> [Exercise]
Copy every line exactly, from the one containing "This screenshot has height=337, width=659." down to the one containing "Action: (1449, 53)", with both of those lines included.

§

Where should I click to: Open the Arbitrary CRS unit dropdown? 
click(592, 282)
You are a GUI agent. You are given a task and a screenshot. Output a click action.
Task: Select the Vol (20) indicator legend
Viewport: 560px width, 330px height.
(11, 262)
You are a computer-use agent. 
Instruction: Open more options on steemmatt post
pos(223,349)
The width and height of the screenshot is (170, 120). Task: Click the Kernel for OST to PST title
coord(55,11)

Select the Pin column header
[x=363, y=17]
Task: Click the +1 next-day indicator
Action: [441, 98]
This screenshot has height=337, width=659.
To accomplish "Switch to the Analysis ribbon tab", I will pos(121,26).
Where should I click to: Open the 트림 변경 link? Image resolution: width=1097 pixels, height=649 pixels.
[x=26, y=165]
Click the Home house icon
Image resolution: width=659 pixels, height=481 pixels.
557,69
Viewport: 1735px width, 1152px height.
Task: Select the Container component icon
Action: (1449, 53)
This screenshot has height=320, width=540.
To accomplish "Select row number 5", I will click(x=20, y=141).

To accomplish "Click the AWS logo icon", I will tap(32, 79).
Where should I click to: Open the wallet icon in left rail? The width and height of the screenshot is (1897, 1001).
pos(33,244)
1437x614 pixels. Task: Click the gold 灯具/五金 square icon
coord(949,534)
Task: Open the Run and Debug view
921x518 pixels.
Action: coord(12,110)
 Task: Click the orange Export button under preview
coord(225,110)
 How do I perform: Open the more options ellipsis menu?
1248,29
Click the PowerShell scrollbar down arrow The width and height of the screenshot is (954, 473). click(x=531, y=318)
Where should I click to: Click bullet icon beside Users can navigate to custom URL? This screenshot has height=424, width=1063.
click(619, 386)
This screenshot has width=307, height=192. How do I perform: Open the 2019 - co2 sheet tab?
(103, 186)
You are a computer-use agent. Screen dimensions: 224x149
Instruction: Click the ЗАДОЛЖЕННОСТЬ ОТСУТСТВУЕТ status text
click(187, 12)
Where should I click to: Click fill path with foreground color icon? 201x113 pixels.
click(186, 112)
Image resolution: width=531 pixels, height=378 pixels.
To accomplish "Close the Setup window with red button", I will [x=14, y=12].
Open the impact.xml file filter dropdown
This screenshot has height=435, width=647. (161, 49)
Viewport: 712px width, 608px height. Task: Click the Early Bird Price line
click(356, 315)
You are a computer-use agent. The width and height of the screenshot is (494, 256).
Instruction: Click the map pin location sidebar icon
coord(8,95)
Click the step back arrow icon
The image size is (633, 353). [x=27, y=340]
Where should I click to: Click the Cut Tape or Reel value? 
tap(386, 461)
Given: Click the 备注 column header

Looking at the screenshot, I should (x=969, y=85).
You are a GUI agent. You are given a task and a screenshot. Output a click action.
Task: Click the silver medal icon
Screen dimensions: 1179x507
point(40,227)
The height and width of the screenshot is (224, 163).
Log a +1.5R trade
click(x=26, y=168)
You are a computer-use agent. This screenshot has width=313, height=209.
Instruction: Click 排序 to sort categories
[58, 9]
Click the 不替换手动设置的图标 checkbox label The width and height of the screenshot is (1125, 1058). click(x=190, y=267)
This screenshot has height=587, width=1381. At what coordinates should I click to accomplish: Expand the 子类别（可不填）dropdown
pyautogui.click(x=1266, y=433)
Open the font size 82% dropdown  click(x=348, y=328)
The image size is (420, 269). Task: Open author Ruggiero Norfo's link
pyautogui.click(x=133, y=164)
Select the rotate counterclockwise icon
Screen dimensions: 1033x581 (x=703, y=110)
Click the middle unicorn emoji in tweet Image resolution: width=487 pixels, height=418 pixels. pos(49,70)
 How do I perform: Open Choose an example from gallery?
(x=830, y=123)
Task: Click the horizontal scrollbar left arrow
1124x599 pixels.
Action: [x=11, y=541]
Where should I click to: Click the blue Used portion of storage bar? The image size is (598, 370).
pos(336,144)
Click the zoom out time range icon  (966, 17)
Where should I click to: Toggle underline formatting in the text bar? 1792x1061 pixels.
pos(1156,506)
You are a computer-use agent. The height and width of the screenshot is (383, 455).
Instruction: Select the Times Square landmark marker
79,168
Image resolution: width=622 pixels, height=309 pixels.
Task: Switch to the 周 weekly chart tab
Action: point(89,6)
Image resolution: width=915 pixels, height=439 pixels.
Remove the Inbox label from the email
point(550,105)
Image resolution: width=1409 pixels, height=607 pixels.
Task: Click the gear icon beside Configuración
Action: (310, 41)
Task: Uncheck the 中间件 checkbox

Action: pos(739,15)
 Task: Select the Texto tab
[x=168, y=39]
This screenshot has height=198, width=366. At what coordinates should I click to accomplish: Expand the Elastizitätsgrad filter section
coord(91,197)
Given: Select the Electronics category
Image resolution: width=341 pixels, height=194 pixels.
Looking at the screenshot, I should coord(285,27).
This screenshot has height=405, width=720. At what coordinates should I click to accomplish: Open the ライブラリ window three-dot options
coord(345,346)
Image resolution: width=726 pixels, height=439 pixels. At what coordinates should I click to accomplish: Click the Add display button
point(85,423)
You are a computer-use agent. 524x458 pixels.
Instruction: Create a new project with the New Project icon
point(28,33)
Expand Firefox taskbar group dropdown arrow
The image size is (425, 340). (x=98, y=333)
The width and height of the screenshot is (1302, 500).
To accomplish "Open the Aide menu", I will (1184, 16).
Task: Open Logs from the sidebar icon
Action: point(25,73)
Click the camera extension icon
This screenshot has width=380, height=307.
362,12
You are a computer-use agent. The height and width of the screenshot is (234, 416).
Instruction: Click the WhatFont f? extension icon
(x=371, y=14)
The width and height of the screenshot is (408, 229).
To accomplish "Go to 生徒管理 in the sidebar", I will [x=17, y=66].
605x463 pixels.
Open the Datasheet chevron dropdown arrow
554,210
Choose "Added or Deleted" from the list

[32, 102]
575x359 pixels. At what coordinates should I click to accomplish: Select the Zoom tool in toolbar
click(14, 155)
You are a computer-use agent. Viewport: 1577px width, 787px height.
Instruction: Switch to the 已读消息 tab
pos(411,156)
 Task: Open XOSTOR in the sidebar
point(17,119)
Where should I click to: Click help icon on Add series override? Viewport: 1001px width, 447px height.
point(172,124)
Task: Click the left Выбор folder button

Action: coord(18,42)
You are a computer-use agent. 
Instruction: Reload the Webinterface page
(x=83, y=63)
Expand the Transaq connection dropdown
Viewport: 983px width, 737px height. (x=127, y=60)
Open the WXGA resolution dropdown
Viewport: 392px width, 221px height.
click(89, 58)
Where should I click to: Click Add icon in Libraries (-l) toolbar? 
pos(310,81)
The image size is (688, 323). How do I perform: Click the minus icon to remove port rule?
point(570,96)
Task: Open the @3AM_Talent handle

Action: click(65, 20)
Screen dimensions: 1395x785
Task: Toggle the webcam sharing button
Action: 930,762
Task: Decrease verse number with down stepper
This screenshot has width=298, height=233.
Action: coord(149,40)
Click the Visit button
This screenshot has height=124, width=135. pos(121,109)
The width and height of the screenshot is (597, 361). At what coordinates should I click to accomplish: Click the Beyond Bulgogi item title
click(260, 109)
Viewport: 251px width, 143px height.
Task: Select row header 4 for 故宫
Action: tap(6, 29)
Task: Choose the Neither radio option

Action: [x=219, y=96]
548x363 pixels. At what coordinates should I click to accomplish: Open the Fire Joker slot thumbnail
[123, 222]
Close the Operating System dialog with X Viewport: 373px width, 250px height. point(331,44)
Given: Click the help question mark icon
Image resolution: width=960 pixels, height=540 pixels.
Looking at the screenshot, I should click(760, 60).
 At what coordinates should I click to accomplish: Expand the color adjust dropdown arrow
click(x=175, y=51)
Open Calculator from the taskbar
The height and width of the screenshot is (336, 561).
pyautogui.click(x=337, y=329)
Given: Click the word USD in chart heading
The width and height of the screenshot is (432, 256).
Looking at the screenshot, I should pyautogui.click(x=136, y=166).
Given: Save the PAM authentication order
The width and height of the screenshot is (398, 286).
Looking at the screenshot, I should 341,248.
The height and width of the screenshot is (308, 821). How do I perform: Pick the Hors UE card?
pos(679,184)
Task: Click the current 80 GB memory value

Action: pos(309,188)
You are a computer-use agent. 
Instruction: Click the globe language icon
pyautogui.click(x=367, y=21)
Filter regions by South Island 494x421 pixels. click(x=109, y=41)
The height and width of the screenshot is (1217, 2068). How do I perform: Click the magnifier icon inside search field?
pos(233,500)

§

> [Written answer]
This screenshot has height=337, width=659.
To accomplish "Switch to the Analysis ribbon tab", I will pos(121,26).
Where should I click to: Open the 트림 변경 link? Image resolution: width=1097 pixels, height=649 pixels.
[x=26, y=165]
Click the Home house icon
Image resolution: width=659 pixels, height=481 pixels.
557,69
Viewport: 1735px width, 1152px height.
Task: Select the Container component icon
Action: (1449, 53)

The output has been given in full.